A post-implementation audit will assist you in obtaining answers to questions like the above so that you can confer with the vendor and your staff about how to get more out of the new system.
Having implemented OMS, ERP and WMS systems dozens of times, we have found that it often takes two to six months for the areas of the organization supported by the new system to make that cultural change to the new functionality. In the early weeks personnel are still getting acclimated to the new functionality and processes. It takes the practical experience of performing daily tasks for the users to really understand all aspects of how the system is set up and needs to be managed.
While you are performing the post-implementation audit, you will want to go back to your original objectives or feasibility study. Realistically, have you achieved, or will you achieve, the tangible dollar savings you planned for? What enhancements have been delayed to a Phase II (after the initial implementation of the system) and when is that planned for? From your experience now with the new system, are these modifications really necessary, or is there other functionality that is needed?
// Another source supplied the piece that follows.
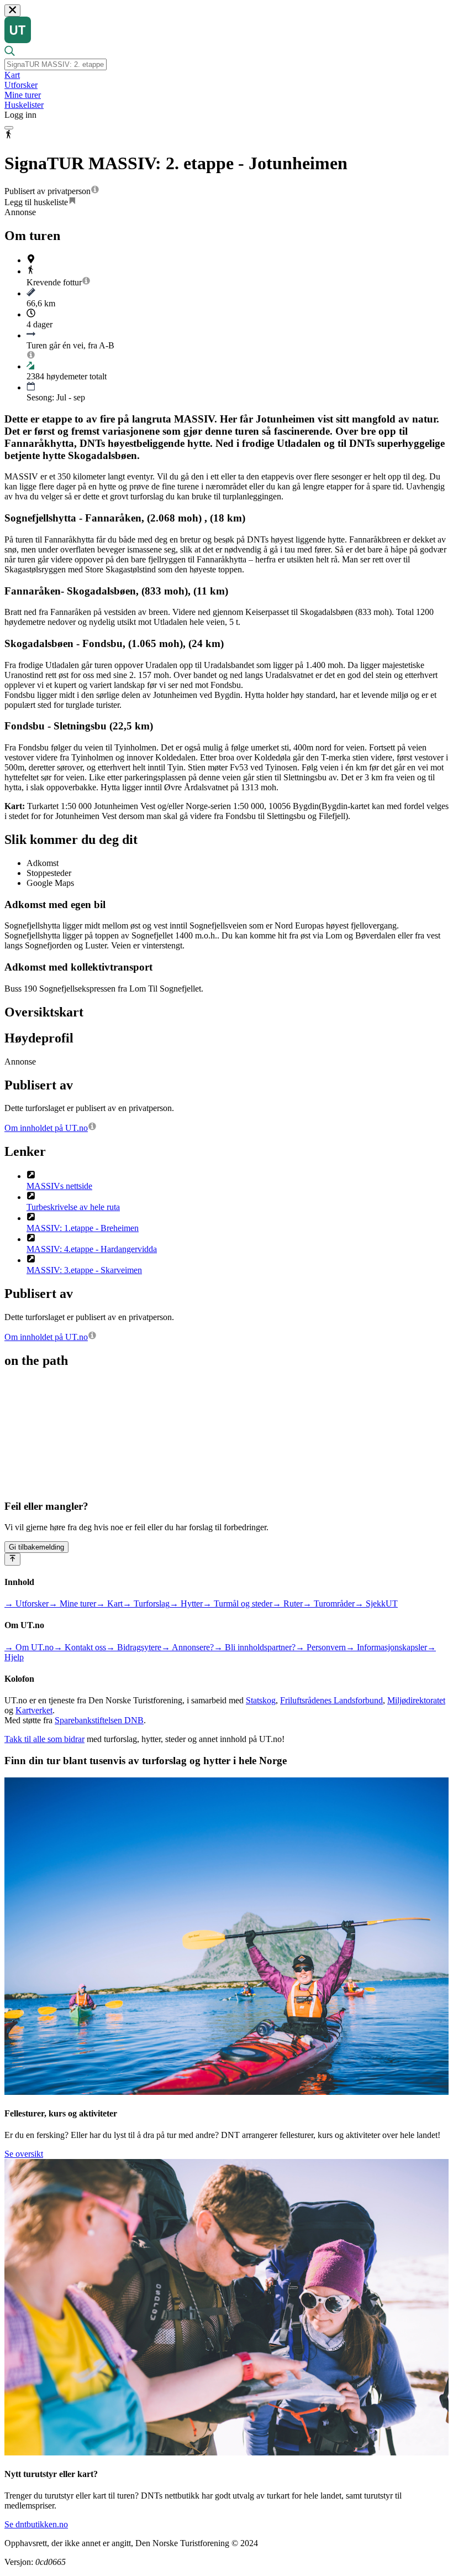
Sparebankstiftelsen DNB (99, 1720)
Once you have completed the audit, you need to circulate the results to all parties and get their concurrence that this audit is in fact a complete list and all the points are valid. Showing the list to everyone, generally often means that the list gets smaller because people will help each other answer things by saying, “Here’s how you can do that,” or “I didn’t find that to be true.”
From this point you should develop an action plan to improve, re-educate, and take full advantage of additional reporting and options that you decided to delay and determine a realistic schedule for further enhancements and reports.